文書作成日:2022/12/27
相続で取得した不動産の減価償却方法

[相談]

 私はこのたび、相続により父から賃貸用不動産(建物や構築物など)を取得しました。
 このため、私は今年分から不動産所得の確定申告を行うこととなったのですが、その不動産所得の必要経費における賃貸借不動産の減価償却費について、どのような考え方・方法で計算すればよいのでしょうか。

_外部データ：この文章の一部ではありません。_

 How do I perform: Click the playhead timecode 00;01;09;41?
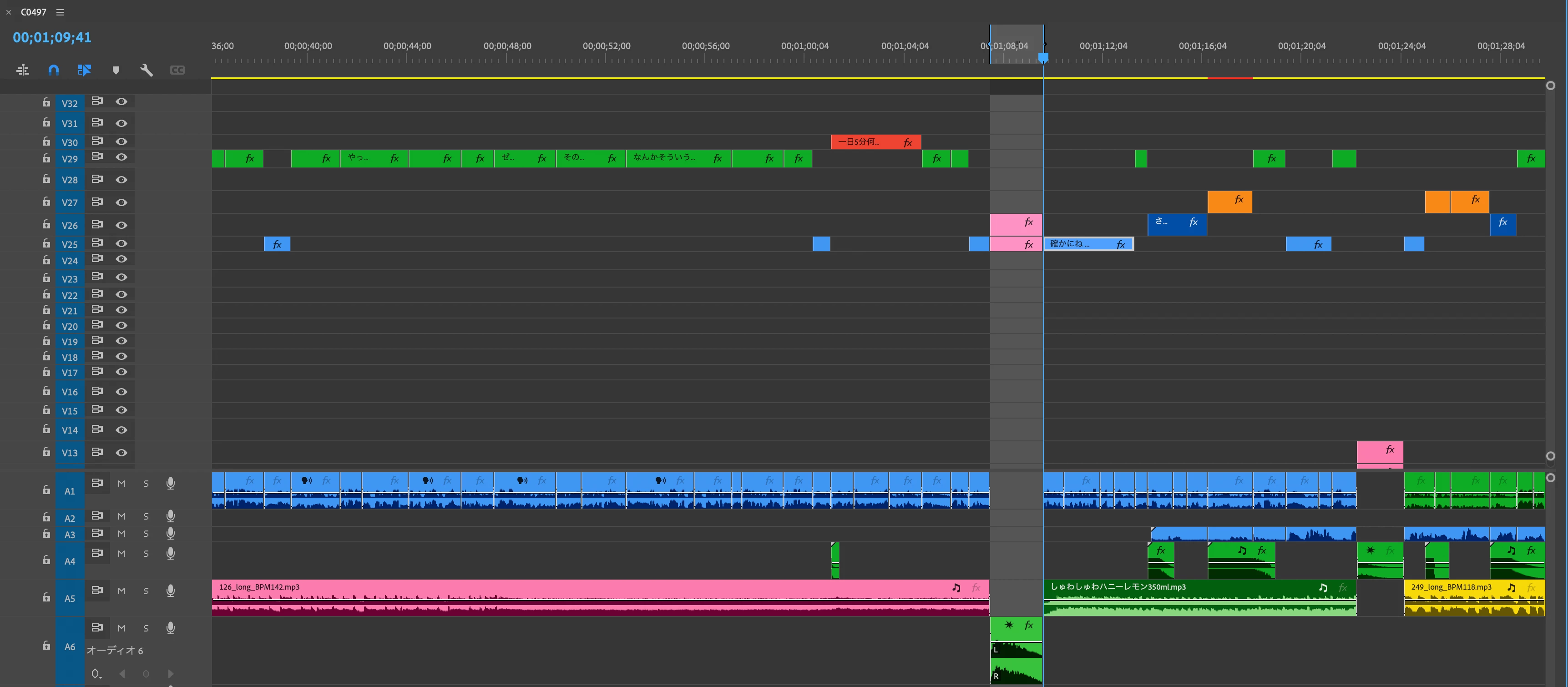52,38
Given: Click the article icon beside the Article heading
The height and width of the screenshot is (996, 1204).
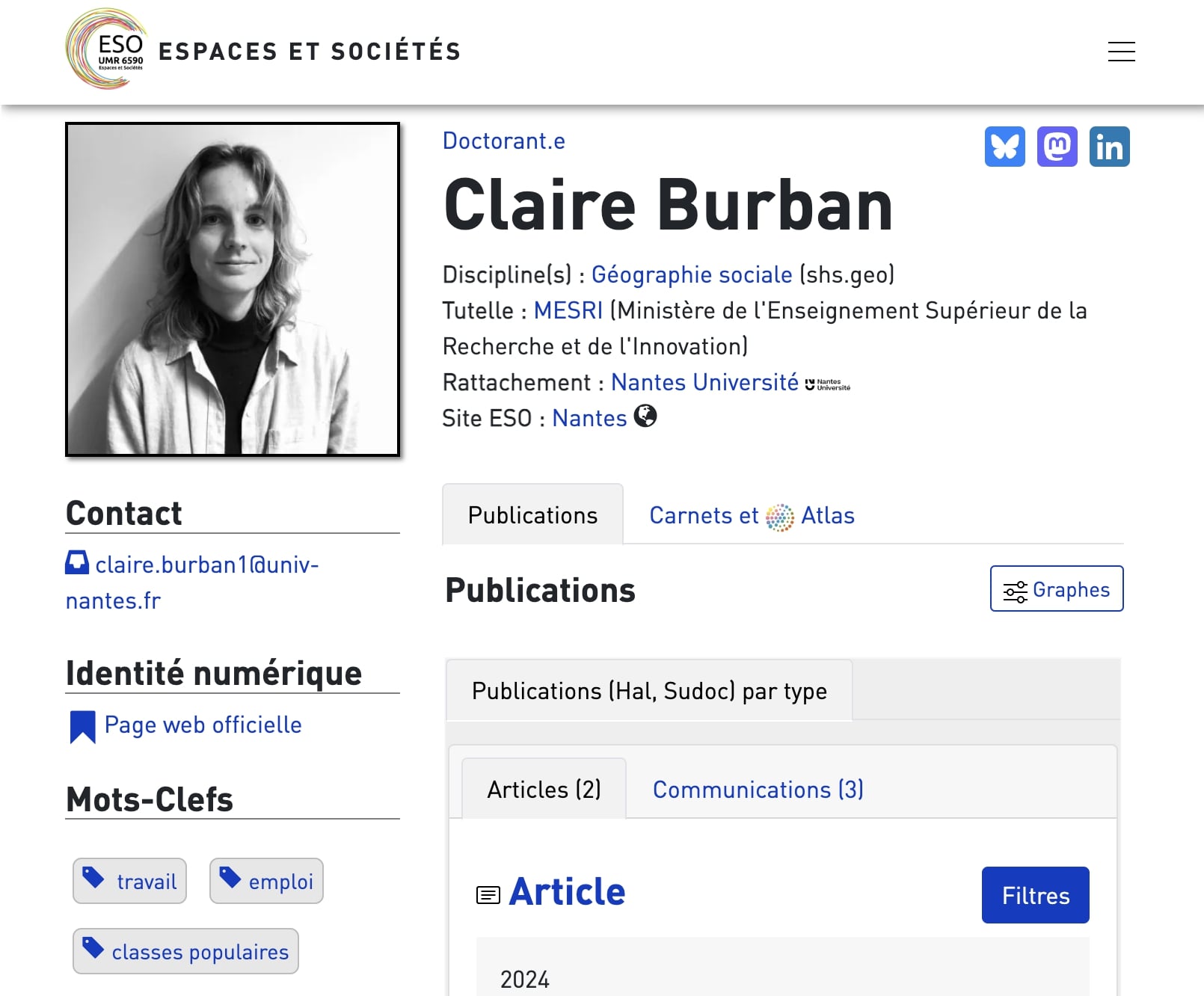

教えてください。


[回答]

 ご相談の場合、相続された賃貸用不動産の減価償却費の計算の基礎となる取得価額等(取得価額・未償却残高・耐用年数・経過年数)については、亡くなられたお父様(被相続人)の取得価額等を引き継ぐこととなります。
 なお、減価償却方法(定額法、定率法など)については、原則として、ご自身で選定された償却方法により行っていただくこととなります。


[解説]

1.相続等により取得した資産の取得費等の考え方

 所得税法上、納税者が贈与・相続・遺贈等により取得した減価償却資産(不動産所得の基因となる建物など)の取得価額は、原則的には、その減価償却資産を取得した人(今回の場合は、賃貸用不動産を相続されたご相談者)が引き続き所有していたものとみなした場合における、その減価償却資産の取得価額に相当する金額とすると定められています。

 したがって、今回のご相談の場合、ご相談者が相続により取得した賃貸用不動産の取得価額は、亡くなられたお父様(被相続人)の取得価額をそのまま引き継ぐこととなります(あわせて、その賃貸用不動産の未償却残高・耐用年数・経過年数も引き継ぐこととなります)。

2.相続等により取得した資産の減価償却方法

 所得税法上、納税者がその年12月31日において所有する減価償却資産につき、その償却費としてその人の不動産所得の金額、事業所得の金額等の金額の計算上必要経費に算入する金額は、その取得をした日及びその種類の区分に応じ、償却費が毎年同一となる償却の方法(定額法)、償却費が毎年一定の割合で逓減する償却の方法(定率法)等の一定の方法の中から、その人がその資産について選定した償却方法(償却方法を選定しなかった場合には、法定償却方法)により計算した金額とすると定められています。

 したがって、今回のご相談の場合、相続された賃貸用不動産の減価償却方法については、亡くなられたお父様(被相続人)の減価償却方法をそのまま引き継ぐことはできず、あくまでも、ご相談者自身が選定された償却方法(選定をされなかった場合には、法定償却方法:今回のご相談の場合は定額法)により、その減価償却費を計算することとなります。